Mrs Bishop said the thing about working in small papers was that you got to do anything and everything.

“I always think you have a little knowledge about everything and not a lot of knowledge about anything.”

At The Courier, under its founder Frank Veale, that included developing photographs and page make-up; taking pages to Oamaru for printing after missing a bus.

Then there are the people, in and out of work.

She met Kiri Te Kanawa after she won the Mobil Song Quest in Dunedin – and she struck up a conversation with the Queen’s surgeon.

That was during a Royal visit for which the reporting protocols are strict.

Reporters are given clear guidelines about who will be where – and when.

Her job, during a Royal walkabout in Ashburton, was to follow the Duke but not to mingle with the Royal party.

“But the Duke’s party went faster than the Queen’s party and we ended up with the Queen’s party.

“I found myself with the Queen’s lady in waiting and the Royal surgeon who seemed keen to know where Ashford’s was as he was a spinner.

“I retreated fairly quickly.”

Mrs Bishop knows more about newspapers than most.

She recalls being bawled out by a chief reporter for a spelling mistake – which she never made again – and the time she asked to move to the sub-editors’ bench.

She was advised that that might not be appropriate because of the language and the late finishes.

Mrs Bishop, like most reporters of the day, learned on the job, and she learned well.

There was no editorialising, as now; just straight reporting of what happened.

She hopes in this changing media world that there is always a place for papers like The Courier, for papers which reflect the community they serve.

“When I see big papers pull out of towns I fear we will see a bland type of news from Auckland and people will not know what is going on in their community.

“I think standards have slipped. I still buy a paper every day and I sometimes wonder why I am doing that. We get so much in sound bites. I would dearly like to think there is a future for print.”

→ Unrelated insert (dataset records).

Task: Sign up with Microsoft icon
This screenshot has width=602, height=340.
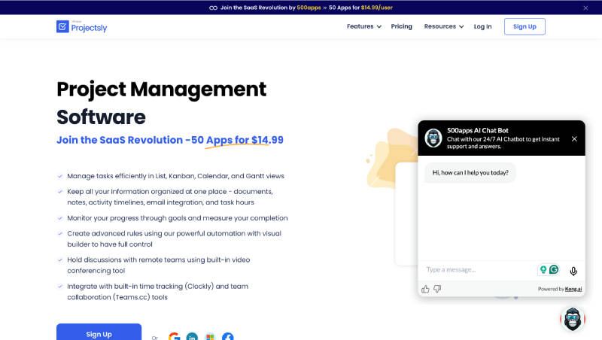Action: (x=210, y=337)
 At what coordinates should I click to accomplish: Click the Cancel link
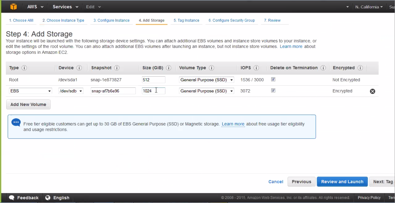pyautogui.click(x=276, y=182)
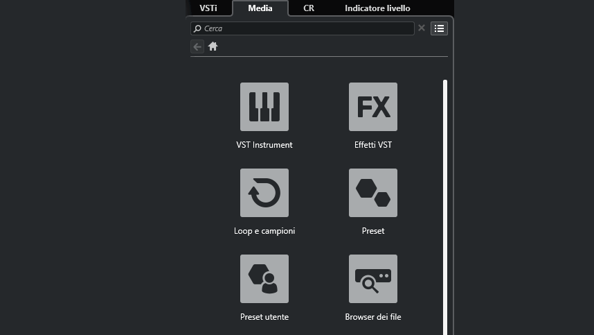
Task: Click the 'Loop e campioni' text label
Action: 264,231
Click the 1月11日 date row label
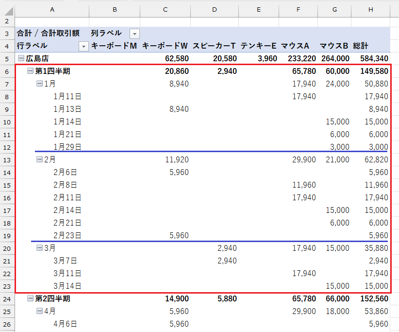The height and width of the screenshot is (332, 399). (x=67, y=97)

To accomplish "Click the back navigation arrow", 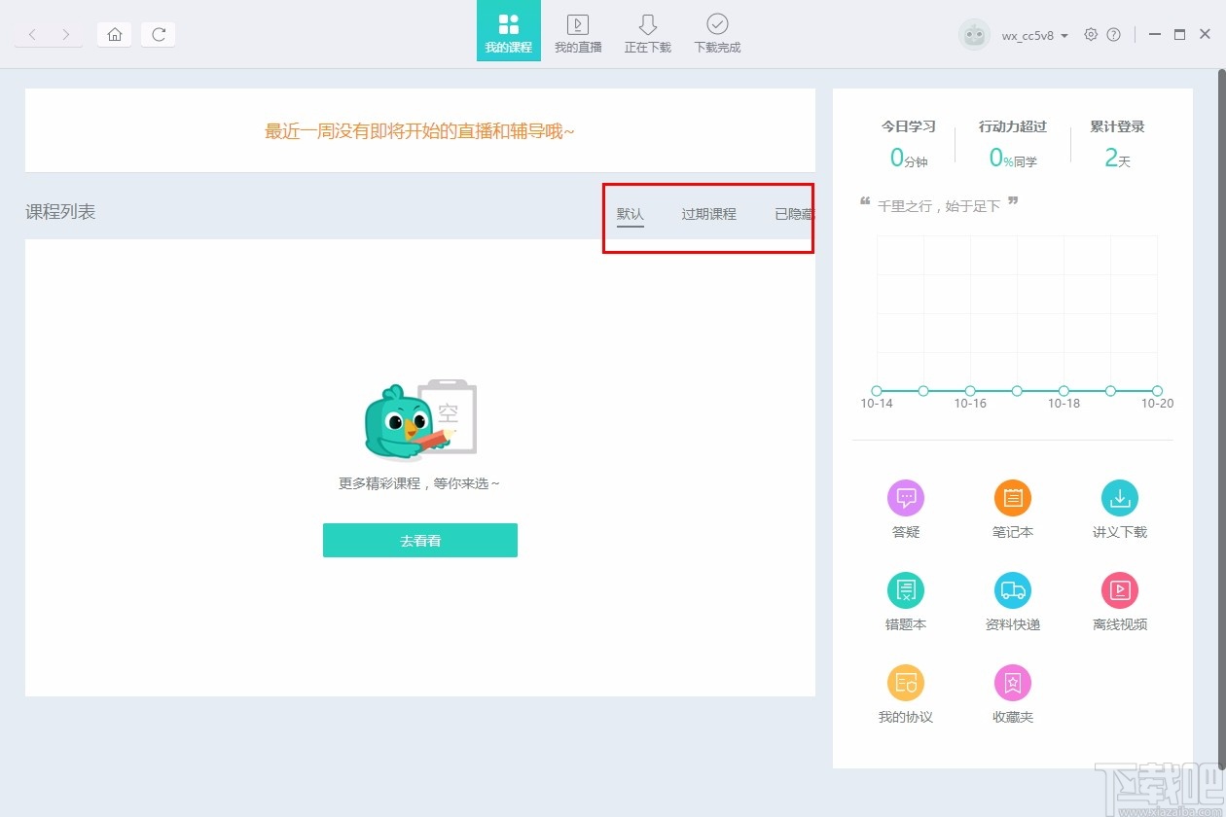I will tap(33, 33).
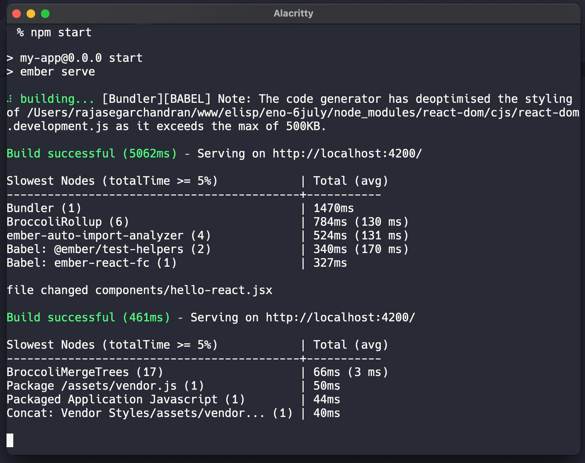Click the green maximize window button

click(x=45, y=14)
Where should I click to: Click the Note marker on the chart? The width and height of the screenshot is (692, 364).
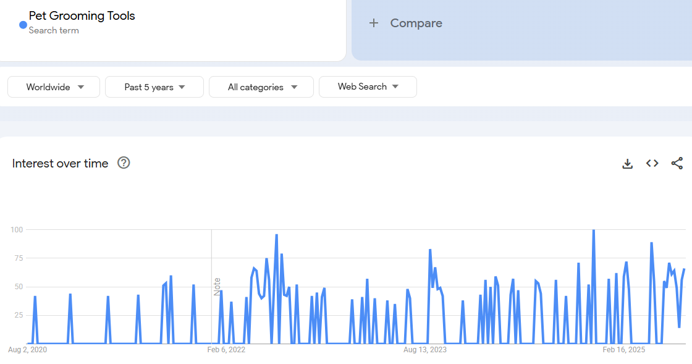pos(217,287)
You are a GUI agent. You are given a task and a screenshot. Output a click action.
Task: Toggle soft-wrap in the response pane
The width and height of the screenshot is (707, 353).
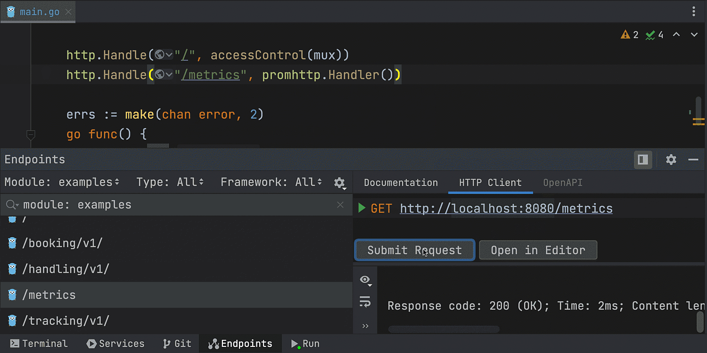pyautogui.click(x=365, y=302)
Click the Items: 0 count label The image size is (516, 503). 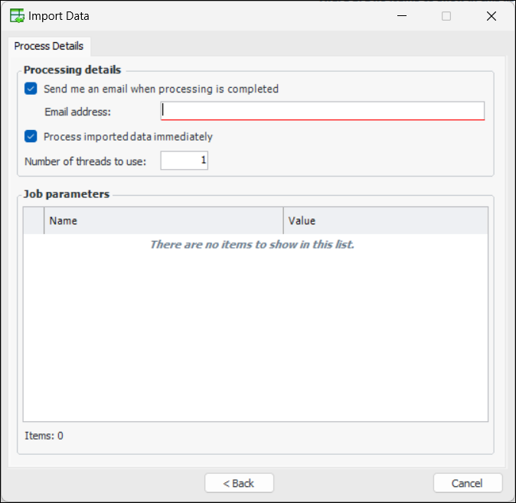point(44,436)

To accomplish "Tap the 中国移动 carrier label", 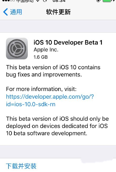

But it has not all been newspapers. Mrs Bishop has done office work and spent 14 years as a road safety co-ordinator for the Ashburton council and Environment Canterbury.

It is a job that is disappearing.

When the road safety role came to an end, with ECan opting out of the role, Mrs Bishop, the young woman who wrestled the Herald around Otago harbour, who had neat shorthand, came back to newspapers and The Courier.

When she leaves today, Mrs Bishop says she will be apprehensive – and will miss the people, the chatter, the tidbits from council, the hub-bub of reporting. But she has much to do. First is a trip to Bangkok to see her daughter and family, then a trip to Vietnam.